9 thoughts on “Performance improvement by writing efficient CSS selector”

  1. I’m not sure if the payoff for efficient CSS is more than a few microseconds (as your article notes). However, having the CSS be well-organized can pay big dividends for the developer in terms of future maintenance effort. Time spent on optimizing might be better spent on the JavaScript.

    I only use “ID” when required. It simply has too much weight relative to other selectors to be used casually. I can get by using classes and tag selectors almost exclusively.

    Via LinkedIn

    1. I am absolutely agreed with your point “having the CSS be well-organized can pay big dividends for the developer in terms of future maintenance effort.” But along with well-organized CSS, if a CSS developer can take care of those micro seconds delay; can pay bigger dividends by avoiding overqualified selector, universal selector, Descendant selectors and more.

      I understand these selectors help to write a well-organized CSS but in many scenarios it can be avoided while maintaining the well-organized CSS. Thanks, for your inputs and corrections.

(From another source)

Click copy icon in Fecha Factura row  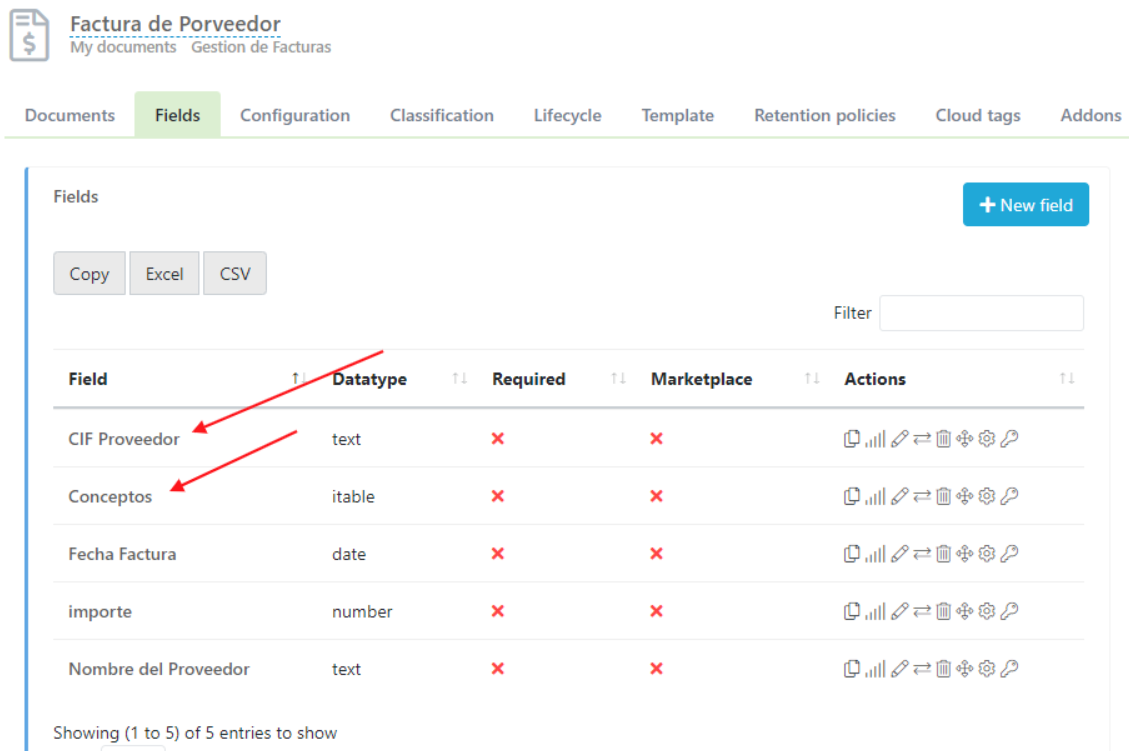tap(852, 554)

  2. Let me ask you this: in a global CSS file, do you think using selectors like “body.page1 li.something,” “body.page2 li.anotherthing” are more or less efficient than just skipping the body/class selector?

    Via LinkedIn

    1. If as per the structure, it is really required to maintain the well-organized CSS. I would go with the selector, you have mentioned. But if “.page1 .something” is doing the same work, I don’t think it make sense to impose “body” and “li” in the selector.

      It’s not “good vs bad” but “good vs better”

      body.page1 li.something – good
      .page1 .something – better

      #nav li a – good
      #nav a – better
      #nav a.something – more better

      – Via LinkedIn

  3. Good point, except (IMO) the use of the ID as a selector. IDs have 10 times the weight in CSS as classes do and can be a real pain. I stopped using them unless they’re needed for a named anchor or something else not related to CSS (not sure what else).

    I was trying to get your opinion on targeting particular pages for a selector (or excluding others, conversely). Would that be more efficient in terms of the CPU cycles? Once again, it seems like gains in this area would be nano-gains.

    There are the proponents of “object-oriented CSS,” which they claim makes code more maintainable plus efficient. Sounds pretty cool to me: http://www.1stwebdesigner.com/css/object-oriented-css/ What do you think?

    Via LinkedIn

  4. This article is false.

    There is no significant performance benefit to using IDs over classes.

    Tools like CSSLint will advise against it and IDs require more work to override when necessary.

    “Don’t use IDs in CSS selectors?” http://oli.jp/2011/ids/

    – Via LinkedIn

  5. The most interesting part of that article is that it explains how browsers read CSS selectors: right to left.

    And that the more selectors you add, the harder/slower it is for the browser.

    I’ve even seen people suggest adding unique class names to every child element to boost performance.

    That being said, the issue of speed of CSS/JS parsing will be confronted with subsequent browser updates.

    It’s not worth attempting to write css for “performance”.

    – Via LinkedIn

  6. You can find a few other article on speed-enhancing your CSS using Google. I can’t recall reading about speed-enhancing CSS in any of the books that I’ve read. The implication that I got is that you can be fairly profligate with regard to CSS speed. I’ve always been impressed by the speed with which all browsers interpret CSS.

    On the other hand, older versions of MSIE are hideous at processing JavaScript. And we all know why not to use tables unless the situation explicitly calls for them. Those are some obvious speed problems.